Institut Jean-Pierre Bourgin, INRA, AgroParisTech, CNRS, Université Paris-Saclay, 78000, Versailles, France.
PLoS Genet. 2019 Apr 22;15(4):e1007954. doi: 10.1371/journal.pgen.1007954. eCollection 2019 Apr.
One of the main outcomes of quantitative genetics approaches to natural variation is to reveal the genetic architecture underlying the phenotypic space. Complex genetic architectures are described as including numerous loci (or alleles) with small-effect and/or low-frequency in the populations, interactions with the genetic background, environment or age. Linkage or association mapping strategies will be more or less sensitive to this complexity, so that we still have an unclear picture of its extent. By combining high-throughput phenotyping under two environmental conditions with classical QTL mapping approaches in multiple Arabidopsis thaliana segregating populations as well as advanced near isogenic lines construction and survey, we have attempted to improve our understanding of quantitative phenotypic variation. Integrative traits such as those related to vegetative growth used in this work (highlighting either cumulative growth, growth rate or morphology) all showed complex and dynamic genetic architecture with respect to the segregating population and condition. The more resolutive our mapping approach, the more complexity we uncover, with several instances of QTLs visible in near isogenic lines but not detected with the initial QTL mapping, indicating that our phenotyping accuracy was less limiting than the mapping resolution with respect to the underlying genetic architecture.
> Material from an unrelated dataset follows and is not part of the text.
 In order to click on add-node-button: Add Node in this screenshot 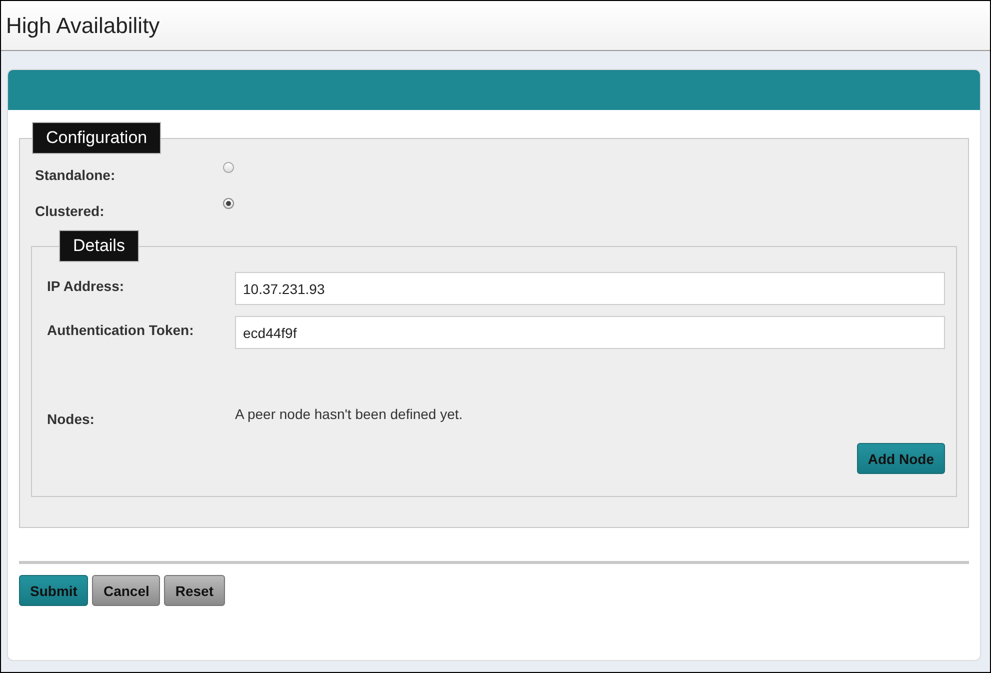, I will do `click(900, 458)`.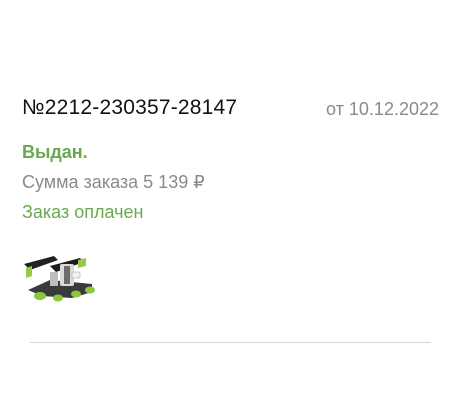  What do you see at coordinates (230, 342) in the screenshot?
I see `divider` at bounding box center [230, 342].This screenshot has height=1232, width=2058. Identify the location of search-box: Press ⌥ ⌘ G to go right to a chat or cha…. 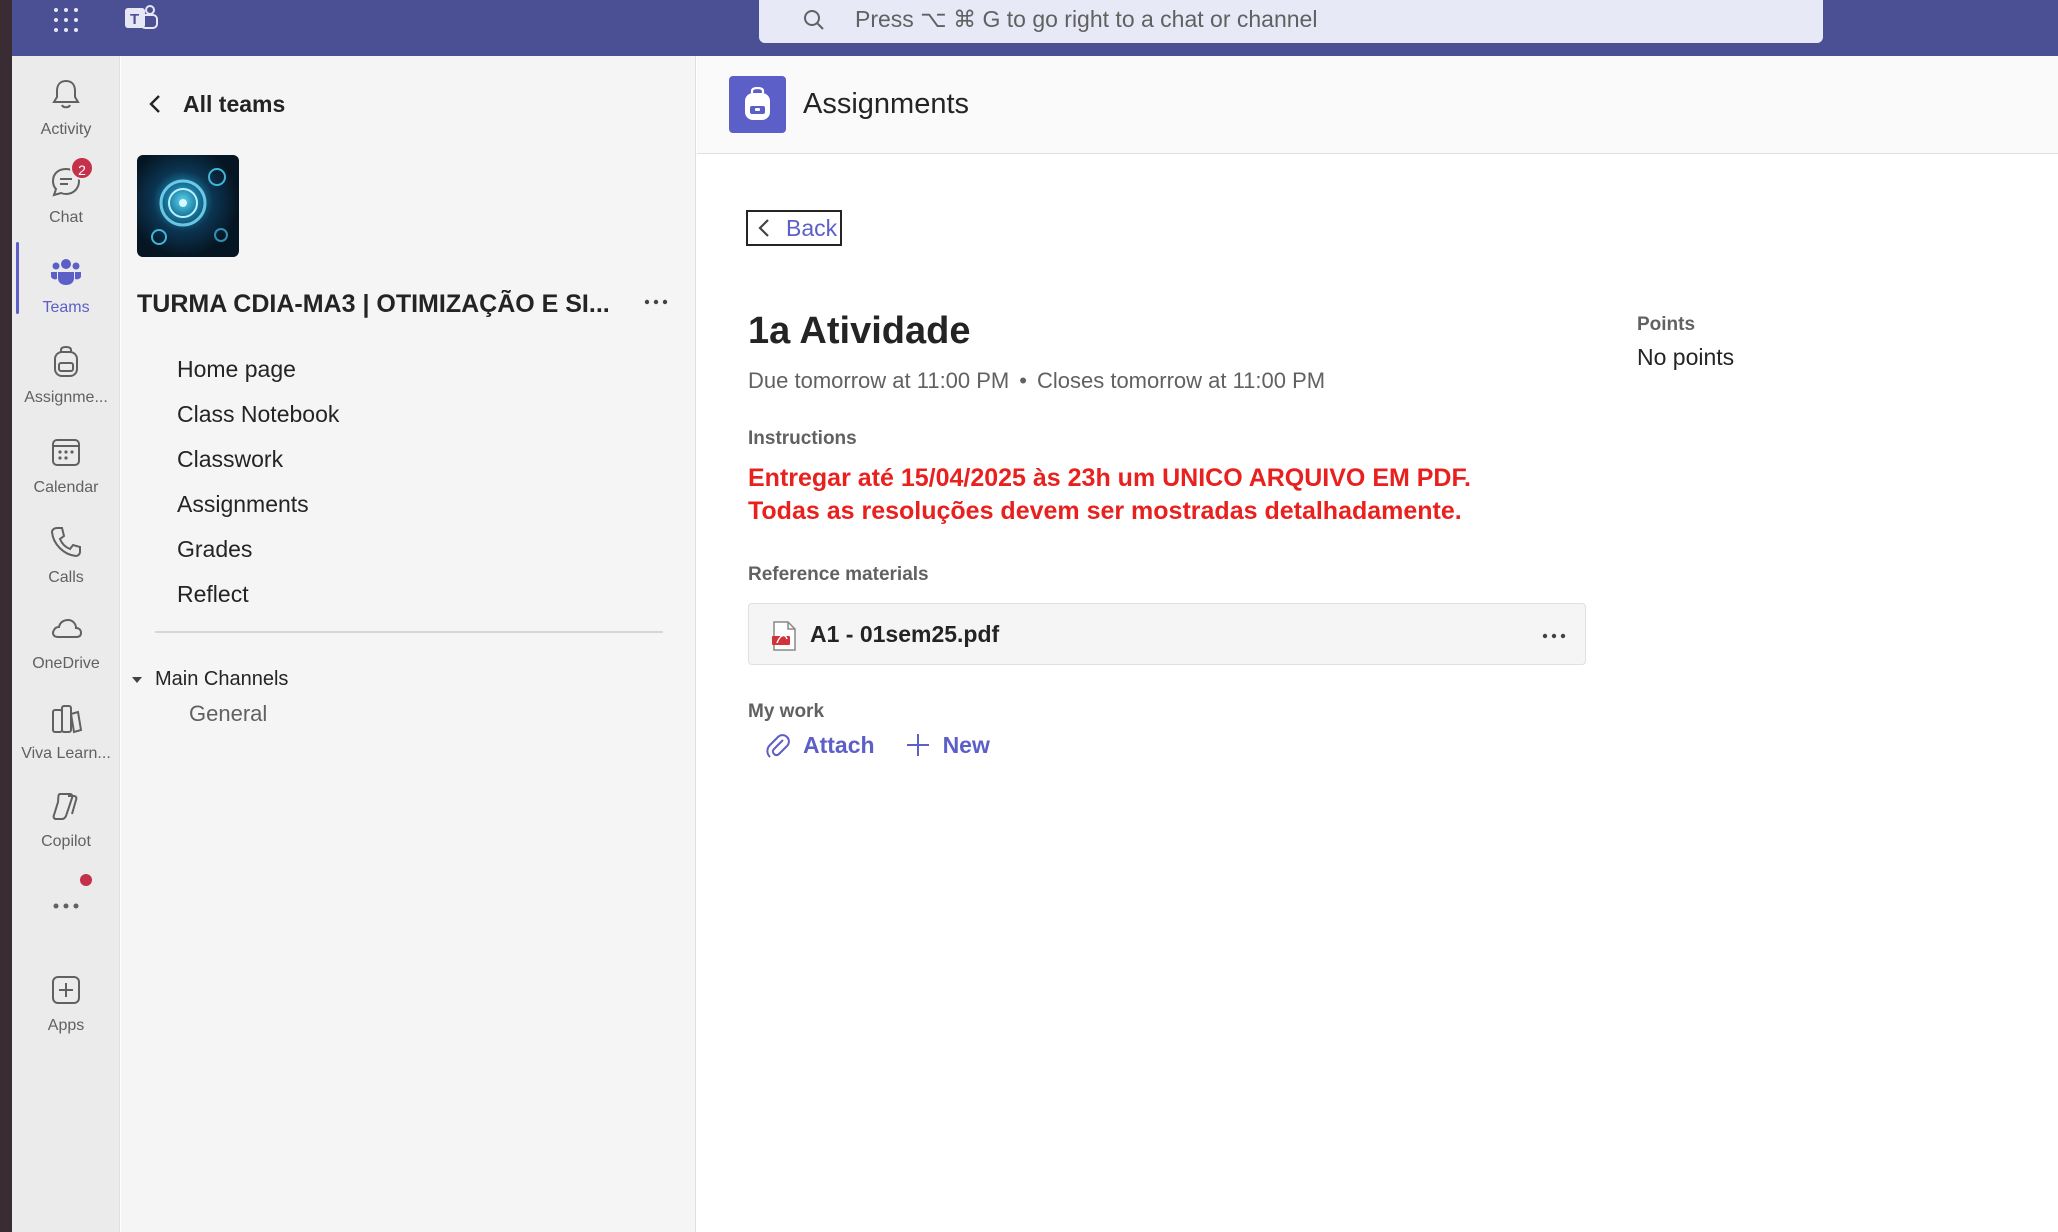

In an ultimate approach to resolve this complexity, we intensified our phenotyping effort to target specifically a 3Mb-region known to segregate for a major quantitative trait gene, using a series of selected lines recombined every 100kb. We discovered that at least 3 other independent QTLs had remained hidden in this region, some with trait- or condition-specific effects, or opposite allelic effects. If we were to extrapolate the figures obtained on this specific region in this particular cross to the genome- and species-scale, we would predict hundreds of causative loci of detectable phenotypic effect controlling these growth-related phenotypes.
定量遗传学方法对自然变异的主要结果之一是揭示表型空间背后的遗传结构。复杂的遗传结构被描述为包括在群体中具有小效应和/或低频率的众多基因座(或等位基因)、与遗传背景、环境或年龄的相互作用。连锁或关联作图策略或多或少会对这种复杂性敏感,因此我们对其程度仍然没有清晰的认识。通过在两个环境条件下进行高通量表型分析,并结合拟南芥多个分离群体中的经典 QTL 作图方法以及先进的近等基因系构建和调查,我们试图提高对定量表型变异的理解。在这项工作中使用的整合性状(突出累积生长、生长速率或形态)都表现出复杂和动态的遗传结构,与分离群体和条件有关。我们的作图方法越具分辨率,我们发现的复杂性就越大,在近等基因系中可以看到几个 QTL,但在初始 QTL 作图中没有检测到,这表明我们的表型准确性相对于遗传结构的作图分辨率来说,限制因素较少。为了解决这种复杂性,我们加强了表型分析,专门针对一个已知分离出主要数量性状基因的 3Mb 区域,使用一系列每隔 100kb 重组的选定系。我们发现,至少还有另外 3 个独立的 QTL 隐藏在这个区域中,有些具有特定性状或条件的效应,或者相反的等位基因效应。如果我们将在这个特定的交叉中获得的这个特定区域的数据外推到基因组和物种规模,我们将预测有数百个可检测表型效应的因果基因座控制这些与生长相关的表型。